§ Problem description:
Everything in the records must be restated exactly, apart from the pictures.

§ Records provided:
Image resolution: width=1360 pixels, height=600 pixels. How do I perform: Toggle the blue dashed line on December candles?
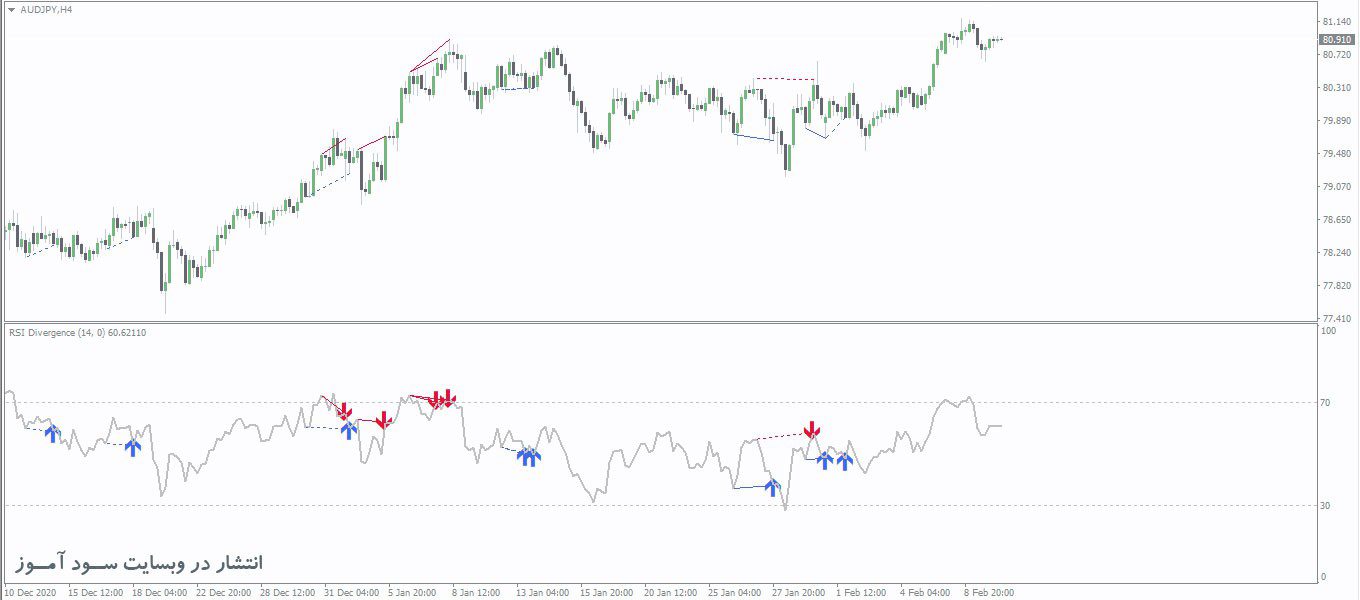40,250
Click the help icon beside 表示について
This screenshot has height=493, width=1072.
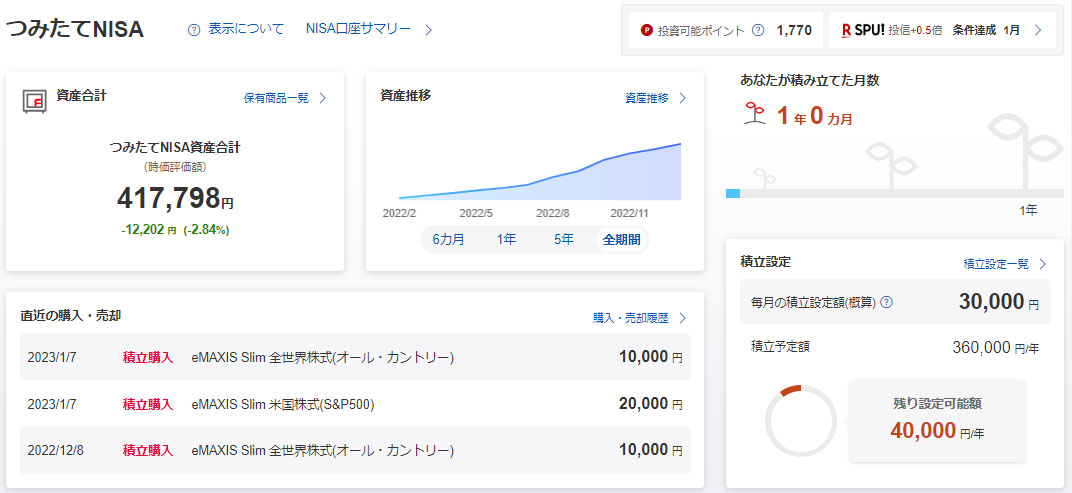(194, 30)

§ Answer section:
Image resolution: width=1360 pixels, height=600 pixels. How do I perform: Toggle the blue dashed line on December candles?
40,250
Click the help icon beside 表示について
This screenshot has height=493, width=1072.
(194, 30)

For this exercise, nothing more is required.